Regering-Pisas wil ex-werknemers Isla/PdVSA tegemoetkomen
Van een onzer verslaggevers
Willemstad - Overheids-nv Refineria di Kòrsou (RdK) kan de gelden die de ex-werknemers van Isla/PdVSA nog tegoed hebben van hun voormalige werkgever niet direct betalen.
,,Gelden van de vennootschap gebruiken om schulden van derden te betalen is niet in het belang van de vennootschap. Dat kan dus niet”, antwoordt RdK-directeur Marcelino de Lannoy op vragen van het Antilliaans Dagblad.
De vragen zijn naar aanleiding van uitspraken van premier Gilmar Pisas (MFK) die op tv heeft gezegd dat de regering hoe dan ook zal zorgen dat de voormalige personeelsleden van Isla/PdVSA de resterende vierde en vijfde tranche in het kader van de afvloeiingsregeling van hun oud-werkgever uitbetaald krijgen. ,,Ik heb mijn woord gegeven en daar houd ik mij aan.”
Deze werknemers waren tot 31 december 2019 in dienst van het lokale dochterbedrijf van Petróleos de Venezuela, dat de Curaçao-raffinaderij vanaf medio jaren tachtig exploiteerde. Zij kregen bij beëindiging een regeling aangeboden, waarvan nu de twee laatste tranches nog ontbreken.
Met tranche 4 en 5 is bruto 40 miljoen gulden gemoeid, zegt Lucas Beaujon namens Isla/PdVSA, waarvan 13 miljoen aan belastingen en sociale premies. Dit laatste is al afgerekend door Isla. Resteert nog een nettobedrag van 27 miljoen voor de ex-werknemers. Omdat Isla/PdVSA niet over de brug komt of kan komen, belooft Pisas dat nu zelf, althans door het Land of RdK te laten betalen.
Maar in hoeverre kan de premier beslissen over geld van een overheids-nv door tranches uit te betalen aan werknemers die bij een ander in dienst waren; geld dat eigenlijk hun voormalige particuliere werkgever hun verschuldigd is?
Direct kan dat dus niet, zegt De Lannoy. ,,Daar kan de bestuurder voor vervolgd worden.” Het gaat om twee keer 13,5 miljoen, beaamt de directeur. ,,RdK zou wel 27 miljoen aan dividend kunnen uitkeren aan de aandeelhouder (het Land, red.). Maar dan moet de aandeelhouder anders handelen dan conform het dividendbeleid.”

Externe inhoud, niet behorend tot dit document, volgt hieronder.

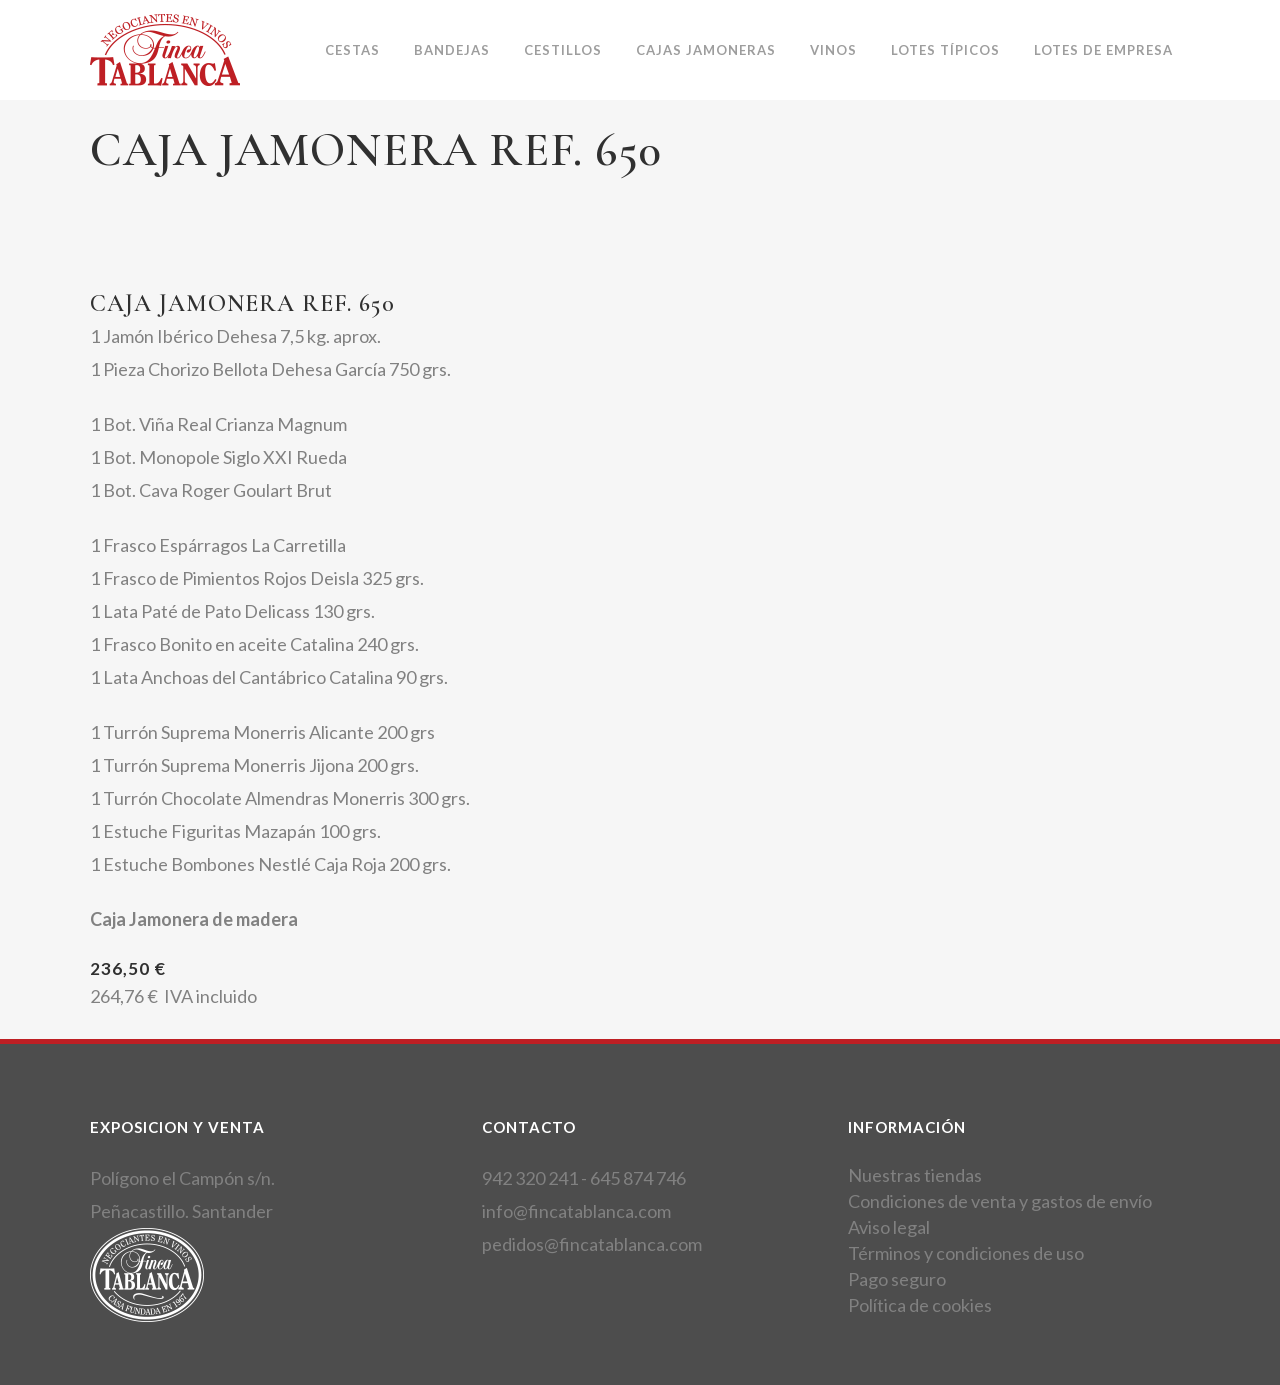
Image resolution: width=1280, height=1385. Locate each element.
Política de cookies (920, 1305)
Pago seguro (897, 1279)
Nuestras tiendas (915, 1175)
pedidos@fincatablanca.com (592, 1244)
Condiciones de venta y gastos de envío (1000, 1201)
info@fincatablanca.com (576, 1211)
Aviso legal (889, 1227)
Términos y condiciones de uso (966, 1253)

Op de vraag of RdK al formeel of informeel ‘opdracht’ heeft gekregen van de aandeelhouder om het geld uit te keren, antwoordt De Lannoy: ,,Mij werd gevraagd te onderzoeken hoe RdK tranche 4 en 5 zou kunnen betalen. In het antwoord van RdK staan scenario’s vermeld en is aangegeven dat betaling direct niet kan.”
Bij TV Direct sprak Pisas over een constructie, waarbij ook het Amerikaanse consulaat-generaal in Willemstad betrokken is. De Lannoy heeft dat deel niet gezien of gehoord. ,,Maar één scenario is dat PdVSA de tranches 4 en 5 betaalt met olie. Dan hebben we wel een licentie nodig van Ofac.” Ofac is het Office of Foreign Assets Control van het ministerie van Financiën in de Verenigde Staten dat speciale licenties kan afgeven die nodig zijn in verband met de Amerikaanse sancties tegen de Venezolaanse regering van president Nicolás Maduro.
Als De Lannoy door deze krant krijgt tegengeworpen dat RdK, via dochteronderneming CRU (Curaçao Refinery Utilities), tot nu toe wel de salarissen van voormalige Isla-werknemers heeft doorbetaald, legt de topman uit dat het anders zit: ,,RdK heeft geen salarissen betaald van werknemers van anderen. RdK of CRU heeft altijd steeds eigen werknemers betaald. Dat een aantal van deze werknemers tevens ex-Isla werknemers zijn of waren, maakt niet dat wij ‘salarissen hebben doorbetaald’. Ik begrijp de uitdrukking wel. Maar feitelijk is het niet juist.” Gedurende een periode van 6 tot 21 maanden hield dit een kostenpost van 99 miljoen gulden in voor RdK.
Tot slot licht De Lannoy toe dat ‘geld van een naamloze vennootschap geen publieke gelden zijn’. ,,De nv is een privaatrechtelijke organisatie. Dat de aandelen in handen zijn van de overheid maakt niet dat het geld van de vennootschap ‘publieke gelden’ zijn waar de aandeelhouder over mag beslissen. Ook zijn de gelden niet door het lokale volk opgebracht. Het zijn deviezen.”